I want to replicate a pattern of house bricks on the side of a real building but not sure of best elements to use.
I started with 1 1x2 plate = 1 house brick but it looks to lack height. Then I tried with 1x2 brick and looks too high. Thought maybe 2 stacked 1x2 plates = 1 house brick?

Any opinions?

Comments

  • Sethro3Sethro3 Member Posts: 981
    You will automatically have to think of scale.

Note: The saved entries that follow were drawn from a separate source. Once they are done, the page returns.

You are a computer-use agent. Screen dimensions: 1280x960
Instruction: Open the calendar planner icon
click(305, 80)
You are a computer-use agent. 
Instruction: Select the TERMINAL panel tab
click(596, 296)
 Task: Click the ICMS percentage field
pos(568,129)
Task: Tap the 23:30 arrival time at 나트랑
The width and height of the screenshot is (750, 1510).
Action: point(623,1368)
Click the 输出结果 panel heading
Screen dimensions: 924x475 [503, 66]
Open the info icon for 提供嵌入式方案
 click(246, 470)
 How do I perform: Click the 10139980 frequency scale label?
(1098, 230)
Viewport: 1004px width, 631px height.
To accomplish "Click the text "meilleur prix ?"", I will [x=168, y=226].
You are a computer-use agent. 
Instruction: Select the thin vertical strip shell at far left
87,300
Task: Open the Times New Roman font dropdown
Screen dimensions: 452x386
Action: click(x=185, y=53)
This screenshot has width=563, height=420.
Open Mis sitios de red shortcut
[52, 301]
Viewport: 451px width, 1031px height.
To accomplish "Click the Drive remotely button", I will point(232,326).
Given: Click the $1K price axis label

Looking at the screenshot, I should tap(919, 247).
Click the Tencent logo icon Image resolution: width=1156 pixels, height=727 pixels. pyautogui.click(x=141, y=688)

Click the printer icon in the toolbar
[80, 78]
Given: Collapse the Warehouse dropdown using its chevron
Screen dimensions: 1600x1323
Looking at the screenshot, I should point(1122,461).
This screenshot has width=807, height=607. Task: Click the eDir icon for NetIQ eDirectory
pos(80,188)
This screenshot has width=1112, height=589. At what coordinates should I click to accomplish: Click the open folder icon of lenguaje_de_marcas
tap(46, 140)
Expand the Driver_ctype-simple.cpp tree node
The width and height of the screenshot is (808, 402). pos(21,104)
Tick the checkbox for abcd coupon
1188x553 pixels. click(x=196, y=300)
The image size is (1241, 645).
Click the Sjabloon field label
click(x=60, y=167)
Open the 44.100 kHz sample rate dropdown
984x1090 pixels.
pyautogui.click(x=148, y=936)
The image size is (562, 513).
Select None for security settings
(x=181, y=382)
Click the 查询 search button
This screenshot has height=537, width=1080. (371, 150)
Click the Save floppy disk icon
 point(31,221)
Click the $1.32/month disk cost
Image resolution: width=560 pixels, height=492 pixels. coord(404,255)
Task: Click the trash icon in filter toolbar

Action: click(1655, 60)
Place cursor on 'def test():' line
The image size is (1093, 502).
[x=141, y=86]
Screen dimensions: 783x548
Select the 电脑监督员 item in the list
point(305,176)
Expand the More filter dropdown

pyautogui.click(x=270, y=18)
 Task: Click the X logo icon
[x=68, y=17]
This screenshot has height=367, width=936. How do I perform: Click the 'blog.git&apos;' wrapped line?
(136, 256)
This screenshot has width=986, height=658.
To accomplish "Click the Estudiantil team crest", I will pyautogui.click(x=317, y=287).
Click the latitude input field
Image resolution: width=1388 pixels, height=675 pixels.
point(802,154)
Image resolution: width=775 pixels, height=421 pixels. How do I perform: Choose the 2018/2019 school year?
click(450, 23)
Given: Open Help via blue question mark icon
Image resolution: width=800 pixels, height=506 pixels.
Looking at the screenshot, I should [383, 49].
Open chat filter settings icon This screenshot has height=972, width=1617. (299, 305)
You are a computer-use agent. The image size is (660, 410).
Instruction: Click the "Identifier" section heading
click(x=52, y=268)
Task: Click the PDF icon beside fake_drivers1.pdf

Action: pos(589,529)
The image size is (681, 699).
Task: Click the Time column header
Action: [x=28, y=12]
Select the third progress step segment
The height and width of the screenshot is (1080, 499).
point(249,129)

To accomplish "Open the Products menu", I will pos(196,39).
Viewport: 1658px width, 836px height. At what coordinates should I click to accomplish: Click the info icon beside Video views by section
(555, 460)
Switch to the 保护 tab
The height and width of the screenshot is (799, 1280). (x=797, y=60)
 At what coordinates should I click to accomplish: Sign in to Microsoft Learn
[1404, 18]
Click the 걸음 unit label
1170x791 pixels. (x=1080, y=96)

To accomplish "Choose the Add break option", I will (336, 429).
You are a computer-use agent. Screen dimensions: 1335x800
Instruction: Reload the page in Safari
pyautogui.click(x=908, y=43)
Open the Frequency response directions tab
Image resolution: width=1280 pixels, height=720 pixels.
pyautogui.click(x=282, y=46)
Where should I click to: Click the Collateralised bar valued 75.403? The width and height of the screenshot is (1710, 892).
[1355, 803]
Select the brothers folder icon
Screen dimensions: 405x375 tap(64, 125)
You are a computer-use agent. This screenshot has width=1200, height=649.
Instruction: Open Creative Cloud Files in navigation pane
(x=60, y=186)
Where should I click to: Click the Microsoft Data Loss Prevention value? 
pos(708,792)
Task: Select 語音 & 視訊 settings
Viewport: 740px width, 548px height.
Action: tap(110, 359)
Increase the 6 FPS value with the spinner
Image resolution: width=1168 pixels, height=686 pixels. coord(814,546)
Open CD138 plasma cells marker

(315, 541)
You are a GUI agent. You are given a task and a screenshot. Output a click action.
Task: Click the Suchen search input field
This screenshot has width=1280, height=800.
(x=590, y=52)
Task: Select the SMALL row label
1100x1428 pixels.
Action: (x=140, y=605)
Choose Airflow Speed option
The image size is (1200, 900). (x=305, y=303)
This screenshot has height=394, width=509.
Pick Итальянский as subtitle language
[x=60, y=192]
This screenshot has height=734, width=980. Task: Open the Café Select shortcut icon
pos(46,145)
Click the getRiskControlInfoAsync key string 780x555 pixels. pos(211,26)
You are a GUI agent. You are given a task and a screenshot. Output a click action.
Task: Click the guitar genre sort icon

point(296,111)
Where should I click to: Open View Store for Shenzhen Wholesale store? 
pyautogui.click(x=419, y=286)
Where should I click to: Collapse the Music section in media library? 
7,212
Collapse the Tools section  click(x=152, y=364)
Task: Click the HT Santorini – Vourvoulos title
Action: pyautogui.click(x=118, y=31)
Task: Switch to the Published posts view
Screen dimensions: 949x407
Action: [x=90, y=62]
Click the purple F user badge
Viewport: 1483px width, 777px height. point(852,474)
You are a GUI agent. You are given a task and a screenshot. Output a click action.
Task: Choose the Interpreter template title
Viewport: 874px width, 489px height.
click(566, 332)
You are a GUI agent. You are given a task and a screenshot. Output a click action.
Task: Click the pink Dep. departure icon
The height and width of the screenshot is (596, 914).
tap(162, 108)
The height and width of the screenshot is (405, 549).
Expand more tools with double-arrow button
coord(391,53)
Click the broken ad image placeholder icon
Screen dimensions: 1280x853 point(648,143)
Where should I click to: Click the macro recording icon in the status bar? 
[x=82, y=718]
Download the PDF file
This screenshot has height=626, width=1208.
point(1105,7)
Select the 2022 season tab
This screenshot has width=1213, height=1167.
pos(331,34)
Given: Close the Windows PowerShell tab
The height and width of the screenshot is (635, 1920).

    Certainly they have SNOT techniques with the 1x2 tile, or even the new masonry bricks, but those would be 3 plates high.
    Kevin_Hyatt
  • Kevin_HyattKevin_Hyatt Member Posts: 778
    Hadn't thought of snotting. The new masonry bricks are a no go because if lack of colours.
  • ShibShib Member Posts: 5,459
    Are you building something to 'minifigure scale'? is so don't forget that a minifigure's proportions are wider than tall - I've seen some builds that have used 1x2 plates for the entire thing to give a look of brickwork and it's not bad when completed. The bigger issue to my mind was that the shine of the plastic normally takes away from anything like that anyway.
  • Kevin_HyattKevin_Hyatt Member Posts: 778
    It's a Brick mural I'm doing so not to any particular scale. It's quite big, the original is 30k bricks or so! I don't want to start building only to get so far and it look squashed or stretched.
    Maybe doing a patch in ldd might be the way to go first?
  • ShibShib Member Posts: 5,459
    I think the one problem you'll have with 2 1x2 plates stacked is that the line between them will be just as visible as the line between the parts that you want to show.

    I think prototyping is probably the only way you'll see it, I don't think LDD will show the divides well enough, unless you render it.
  • MrShinyAndNewMrShinyAndNew Member Posts: 283
    I haven't tried it, but maybe a 1x2 jumper, new-style with the groove underneath, placed under a 1x2 plate, would give a little extra definition to the wall. You'd need a lot of new jumpers though, and the old ones don't have the groove so they wouldn't work.
  • MAGNINOMINISUMBRAMAGNINOMINISUMBRA Member Posts: 993
    ^ don't recall seeing this technique - sounds interesting...
  • MrShinyAndNewMrShinyAndNew Member Posts: 283
    edited August 2015
    Here is a sample image using tan 2x1 plates and jumpers. The top section is 2 tan plates making a brick, the bottom section is one tan plate making bricks, and the middle uses the jumpers. The effect is subtle, but it's nice.


    The big drawback, of course, is how parts-intensive it is.